What is a Subject Access Request (SAR)?
A subject access request (SAR) is simply a written request made by or on behalf of an individual for the information which he or she is entitled to ask for under GDPR. The request does not have to be in any particular form.
There is a legal requirement to reply to the SAR within one month from receiving the request, so you must record the date of receipt of the request.
A SAR can be made for any of the following reasons:
– To know what personal information an organisation holds about them;
– how the organisation is using it;
– who the organisation is sharing it with; and
– where the organisation got the data from.
You must reply to the request within one month from the date of the request, which can only be extended in mitigating circumstances.
What is special category data?
Many people might be more familiar with the terminology sensitive data, however, this is no longer a standard term for this type of data; it is now “special category.”
Most small businesses will be exempt.
Under GDPR ‘special categories’ means personal data revealing racial or ethnic origin, political opinions, religious or philosophical beliefs, or trade union membership, and processing of genetic data, biometric data for the purpose of uniquely identifying a natural person, data concerning health or data about a person’s sex life or sexual orientation.
The impact of GDPR on your suppliers or third party providers?
If as part of the delivery of your service you outsource any part to a third party where they are in contact with any form of personal data, you are obliged to undertake your due-diligence on your supply chain. You should ensure that all suppliers and contractors are GDPR-compliant to avoid being impacted by any breaches and consequent penalties. You also need to ensure you have the right contract terms in place with suppliers and that you have evidence of their GDPR handling practices.
You can send them a GDPR compliance checklist for small businesses for completion.
The additional clause in the contract you need to include is Article 28(3) of the GDPR. This clause ensures that processors are contractually obliged to provide GDPR-compliant data protection standards. This clause places essential obligations on them, such as the need to notify you promptly if they have a data breach.
What is a data breach?
In GDPR terms a breach is defined as a breach of security that leads to the accidental or unlawful destruction, loss, alteration, unauthorised disclosure of, or access to, personal data transmitted, stored or otherwise processed.
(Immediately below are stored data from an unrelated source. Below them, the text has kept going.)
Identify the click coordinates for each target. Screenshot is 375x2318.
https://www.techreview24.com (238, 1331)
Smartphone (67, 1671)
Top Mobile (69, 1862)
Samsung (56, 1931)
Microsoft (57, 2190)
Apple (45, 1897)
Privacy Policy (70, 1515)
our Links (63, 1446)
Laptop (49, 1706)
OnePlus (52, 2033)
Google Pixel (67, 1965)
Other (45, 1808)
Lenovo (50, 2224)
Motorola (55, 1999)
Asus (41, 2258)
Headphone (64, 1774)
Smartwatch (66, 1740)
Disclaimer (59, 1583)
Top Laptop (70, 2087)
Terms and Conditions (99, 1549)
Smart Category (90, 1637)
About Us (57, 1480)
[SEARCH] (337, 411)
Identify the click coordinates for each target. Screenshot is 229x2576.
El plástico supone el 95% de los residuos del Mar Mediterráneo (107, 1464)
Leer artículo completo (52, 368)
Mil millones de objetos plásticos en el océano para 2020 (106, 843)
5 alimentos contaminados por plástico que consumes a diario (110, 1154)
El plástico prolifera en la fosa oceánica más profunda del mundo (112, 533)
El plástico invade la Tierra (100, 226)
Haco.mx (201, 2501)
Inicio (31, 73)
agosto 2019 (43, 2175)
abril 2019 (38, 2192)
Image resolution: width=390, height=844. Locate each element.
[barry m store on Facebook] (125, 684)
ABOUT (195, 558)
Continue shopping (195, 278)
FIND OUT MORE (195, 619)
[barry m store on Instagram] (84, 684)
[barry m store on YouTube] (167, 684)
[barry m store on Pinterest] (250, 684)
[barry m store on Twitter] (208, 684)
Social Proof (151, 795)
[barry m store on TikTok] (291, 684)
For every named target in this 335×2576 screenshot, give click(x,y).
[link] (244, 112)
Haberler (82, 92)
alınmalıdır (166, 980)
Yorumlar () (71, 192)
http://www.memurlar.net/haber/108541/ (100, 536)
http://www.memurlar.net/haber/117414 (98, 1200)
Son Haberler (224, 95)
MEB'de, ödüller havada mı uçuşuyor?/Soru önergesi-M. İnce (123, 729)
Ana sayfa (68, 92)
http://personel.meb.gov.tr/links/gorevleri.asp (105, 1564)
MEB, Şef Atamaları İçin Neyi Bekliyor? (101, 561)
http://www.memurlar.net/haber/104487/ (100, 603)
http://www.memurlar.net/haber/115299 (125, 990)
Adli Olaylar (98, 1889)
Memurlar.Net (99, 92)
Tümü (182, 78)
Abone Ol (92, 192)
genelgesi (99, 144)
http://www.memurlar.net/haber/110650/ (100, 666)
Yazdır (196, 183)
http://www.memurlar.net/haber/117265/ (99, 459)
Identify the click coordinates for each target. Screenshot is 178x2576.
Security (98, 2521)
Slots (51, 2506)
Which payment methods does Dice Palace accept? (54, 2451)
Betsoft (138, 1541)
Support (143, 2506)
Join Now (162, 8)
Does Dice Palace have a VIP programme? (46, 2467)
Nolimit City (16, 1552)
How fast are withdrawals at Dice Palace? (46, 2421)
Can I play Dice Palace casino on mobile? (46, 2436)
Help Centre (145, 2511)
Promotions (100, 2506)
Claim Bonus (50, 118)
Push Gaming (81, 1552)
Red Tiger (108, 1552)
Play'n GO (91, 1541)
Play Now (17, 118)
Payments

A serious breach must be reported to the regulator (Information Commissioner’s Office (ICO)). This should be within 24 hours where possible, but at least within 72 hours and the report must include information regarding what led to the breach.
It is an employer’s obligation to ensure all employees understand what constitutes a personal data breach and build processes to pick up any red flags.
You should also ensure you have robust breach detection, investigation and internal reporting procedures in place. This will facilitate decision-making about whether or not you need to notify the relevant supervisory authority and the affected individuals.
How will BREXIT affect GDPR in the UK?
The Information Commissioner and the UK government has confirmed that Brexit will not affect GDPR, and businesses will need to continue to adhere to the same level of obligations and best practice. It’s also confirmed that post-Brexit, the UK’s law (or a newly-proposed Data Protection Act) will directly mirror the GDPR.